[Python-3000] Poll: Lazy Unicode Strings For Py3k (original) (raw)

Larry Hastings larry at hastings.org
Wed Jan 31 11:40:52 CET 2007

Previous message: [Python-3000] reference leak when pressing Enter at interpreter prompt
Next message: [Python-3000] Poll: Lazy Unicode Strings For Py3k
Messages sorted by: [ date ] [ thread ] [ subject ] [ author ]

I'd like to start a (hopefully final) round of discussion on the "lazy strings" series of patches. What follows is a summary on the current state of the patches, followed by five poll questions.

I apologize in advance for the length of this posting.

A NOTE BEFORE WE BEGIN

The "lazy strings" patches are actually two separate patches: "lazy concatentation" and "lazy slices". I did them together to save work, but I fear I have created some confusion by doing so. Please keep in mind that "lazy concatenation" and "lazy slices" are separate things, and should be independently considered for inclusion.

"LAZY CONCATENATION"

Lazy string concatenation changes the + operator when adding two strings. Instead of returning the result of the concatenation, it returns a placeholder (a PyUnicodeConcatenationObject) that represents the concatenation. The placeholder holds references to the two strings; the first time any caller asks for the string's value, the string is "rendered": memory is allocated for the string, its value is copied in from the referenced strings (recursively only where necessary), the references to the strings are freed, and the newly computed value is returned.

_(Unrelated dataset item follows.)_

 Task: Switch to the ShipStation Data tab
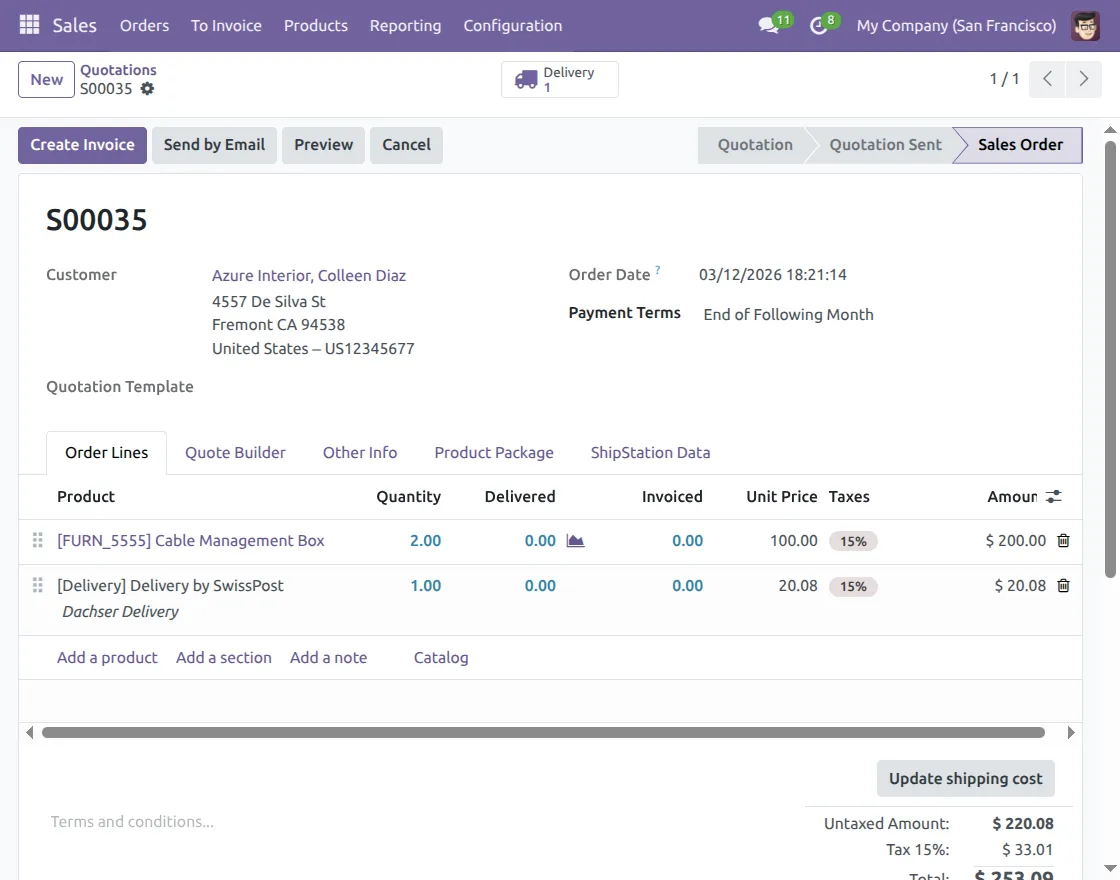[x=650, y=452]
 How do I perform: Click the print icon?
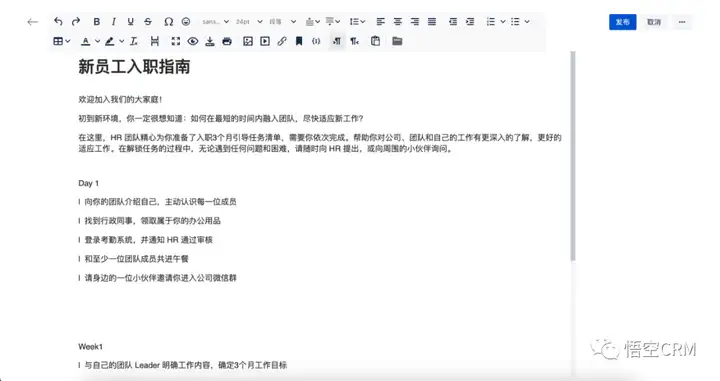click(227, 41)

Lazy concatenation changes the behavior of the Python C API in two subtle ways:

All C API users asking for the value of a string must use the macro PyUnicode_AS_UNICODE() or the function PyUnicode_AsUnicode(). It is no longer permissable to directly access the object's "str" member.
It is now possible for PyUnicode_AS_UNICODE() and PyUnicode_AsUnicode() to fail, returning NULL under low-memory conditions. All code calling either of these would have to be amended to check for NULL; few of these checks have been added as of yet. Josiah Carlson suggests there are 400+ such places in the Py3k source tree alone.

The implementation also adds complexity underlying a PyUnicodeObject, though this is effectively hidden from anyone not peering into "Objects/unicodeobject.c".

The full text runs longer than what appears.